Published on April 15th, 2020 📆 | 5162 Views ⚑0
EPA disses epidemiology, declines to tighten soot standards
The US Environmental Protection Agency (EPA) periodically reviews certain pollution standards, considering new science and analysis to see if the previously chosen limit should be updated. The latest of these reviews looked at the standards for particulate-matter pollution—dust and soot categorized by size as PM2.5 (2.5 micrometers across or less) and PM10 (up to 10 micrometers).
On Tuesday, the EPA released its decision to not tighten the standards set in 2012. That’s not really a surprise given current leadership under the Trump administration, but the argument employed to defend the decision is remarkable. At a time when a pandemic has shut down most of the United States, the EPA is essentially arguing that epidemiology isn’t up to the task of guiding policy.
A change in process
EPA’s process for these multi-year reviews, like the process for setting new standards, is ostensibly designed to minimize the influence of politics. EPA analysts do the work of combing through and synthesizing existing scientific research, quantifying best estimates of the health impacts of pollutants at various levels, as well as the economic costs of restricting pollutants to those levels. Those estimates then go through advisory panels of outside scientists and are subject to public comment before the agency decides which standard fulfills its obligations under the law.
But under the Trump administration, EPA Administrator Andrew Wheeler and his predecessor Scott Pruitt have either dissolved advisory panels or replaced many of the scientists on them with industry representatives. EPA’s science review for the PM2.5 and PM10 standards started before these changes took place, so it reads noticeably different than Wheeler’s final decision. So, while the science review found evidence that favored tightening limits, Wheeler had to explain why he didn’t find that science persuasive enough to lower any of the standards.
Fine particulate matter can cause damage in the lungs and exacerbate other respiratory or cardiovascular conditions. Like many health risks, it is a challenge to quantify that damage when so many other variables affect peoples’ health. But that’s what epidemiological studies are for. A massive study published in 2017, for example, estimated the impacts of particulates on Americans based on health data from almost 61 million Medicare beneficiaries. That study found “significant evidence of adverse effects related to exposure to PM2.5 and ozone at concentrations below current national standards.”
And awkwardly, a study released last week (not yet peer-reviewed) that examined the distribution of deaths from COVID-19 found that a “small increase in long-term exposure to PM2.5 leads to a large increase in COVID-19 death rate.”
Who needs epidemiology?
EPA’s analysis concluded that, totaled over 47 urban areas it studied, around 52,000 people die prematurely each year in the United States because of particulate matter in the air. And it found that lowering the current annual-average PM2.5 standard from 12 micrograms per cubic meter to nine could reduce the number of deaths by about a quarter.

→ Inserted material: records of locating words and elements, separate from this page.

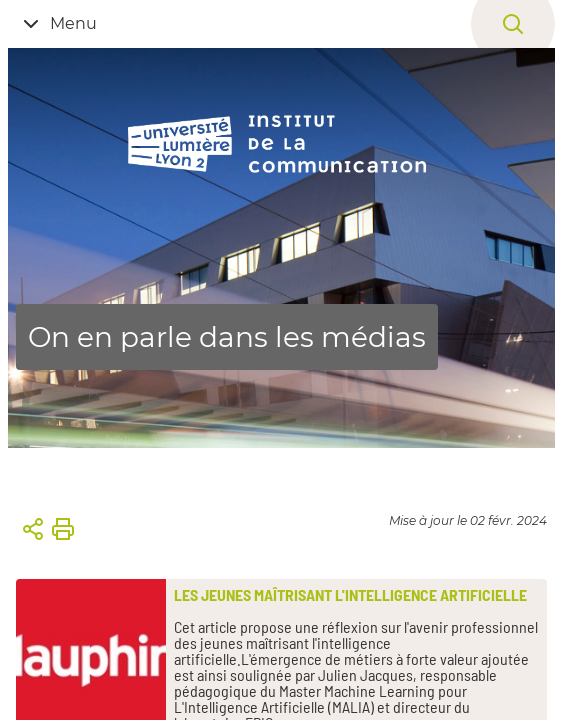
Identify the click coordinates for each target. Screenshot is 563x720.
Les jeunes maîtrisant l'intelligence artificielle (350, 595)
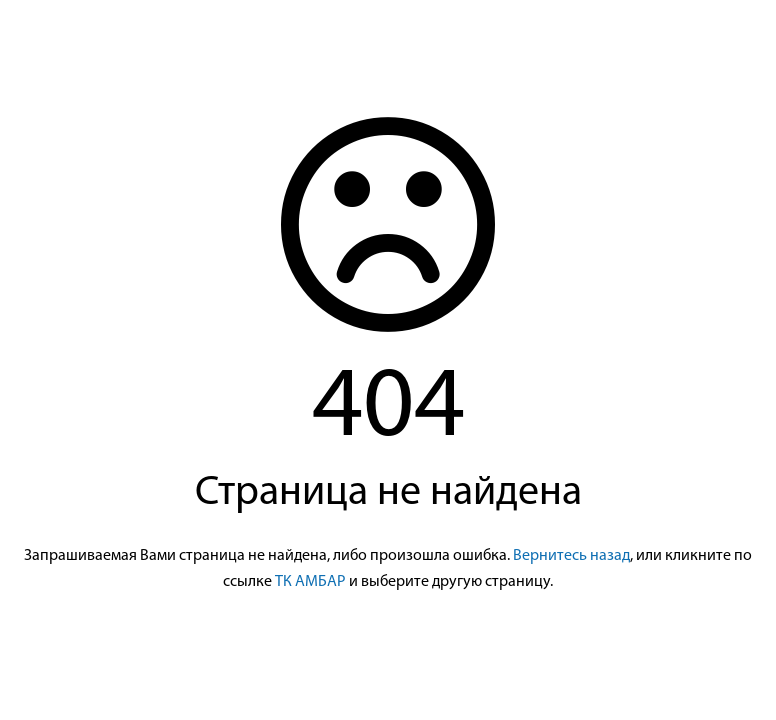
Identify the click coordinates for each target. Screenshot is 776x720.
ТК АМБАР (310, 582)
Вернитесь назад (571, 556)
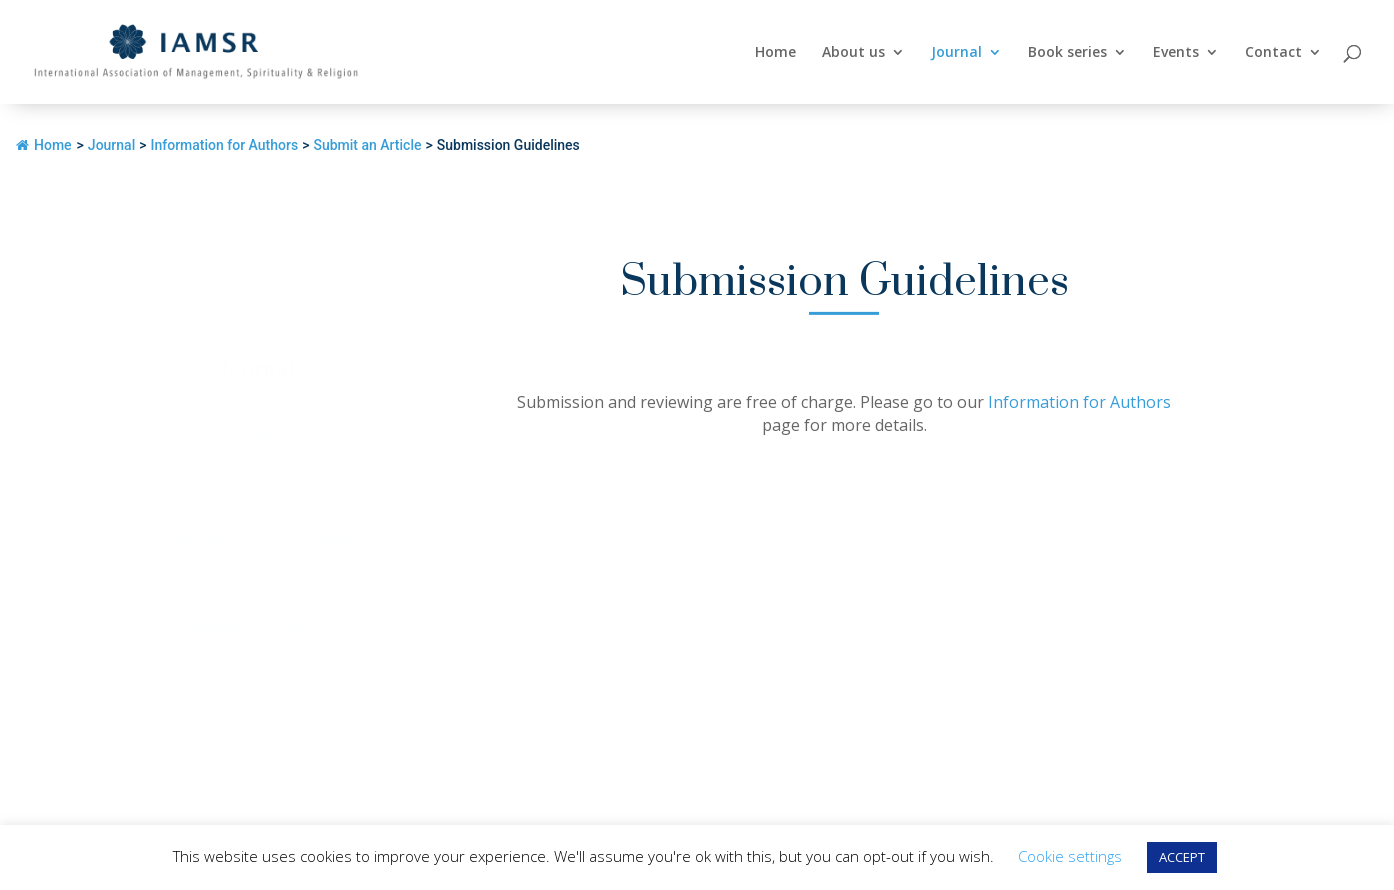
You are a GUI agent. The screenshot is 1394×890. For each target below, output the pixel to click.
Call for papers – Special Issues (256, 470)
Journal (956, 53)
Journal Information (256, 436)
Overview (256, 402)
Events (1176, 53)
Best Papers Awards (255, 592)
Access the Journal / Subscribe (256, 660)
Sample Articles (255, 504)
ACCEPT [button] (1182, 857)
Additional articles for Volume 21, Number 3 (256, 548)
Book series (1067, 53)
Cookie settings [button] (1070, 856)
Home (775, 53)
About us (853, 53)
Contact (1273, 53)
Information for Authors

A scientific advisory committee that was dissolved in 2018 actually decided to continue on its own, meeting and evaluating these reports, as one member detailed in an article at The Conversation. The committee recommended lowering that standard to 8-10 micrograms per cubic meter, in line with the scientific analysis.
But EPA’s new, smaller Clean Air Scientific Advisory Committee voted 4-2 that the standard should remain unchanged. EPA’s final decision explains that Administrator Andrew Wheeler—a former coal lobbyist with previous experience at the EPA and working for Sen. Jim Inhofe (R-Okla.)—doesn’t find epidemiological studies to be strong enough evidence.
As reported by The New York Times, Wheeler stated in a press call that, “Through the 5-year review process we’ve identified a lot of uncertainties. Through those uncertainties we’ve identified that the current standard does not need to be changed.”
In the decision, Wheeler bemoans a lack of laboratory studies quantifying health impacts.
We’re all lab rats
Wheeler’s decision goes on:
[T]he Administrator is cautious about placing too much weight on reported PM2.5 health effect associations for air quality meeting those standards. He concludes that such associations alone, without supporting experimental evidence at similar PM2.5 concentrations, leave important questions unanswered regarding the degree to which the typical PM2.5 exposures likely to occur in areas meeting the current standards can cause the mortality or morbidity outcomes reported in epidemiologic studies. Given this concern, the Administrator does not think that recent epidemiologic studies reporting health effect associations at PM2.5 air quality concentrations likely to have met the current primary standards support revising those standards.
On Twitter, NC State Prof. Chris Frey—the former member of the science advisory committee who authored the article at The Conversation—noted that ethical considerations are obviously among the reasons experimental studies are limited on these questions. “The Administrator does not understand the concept that the standards should protect sensitive subgroups, not merely healthy adults,” Frey wrote. “Does he presume that any [Institutional Review Board] is going to approve a controlled study of severely asthmatic children exposed to PM2.5, for example?”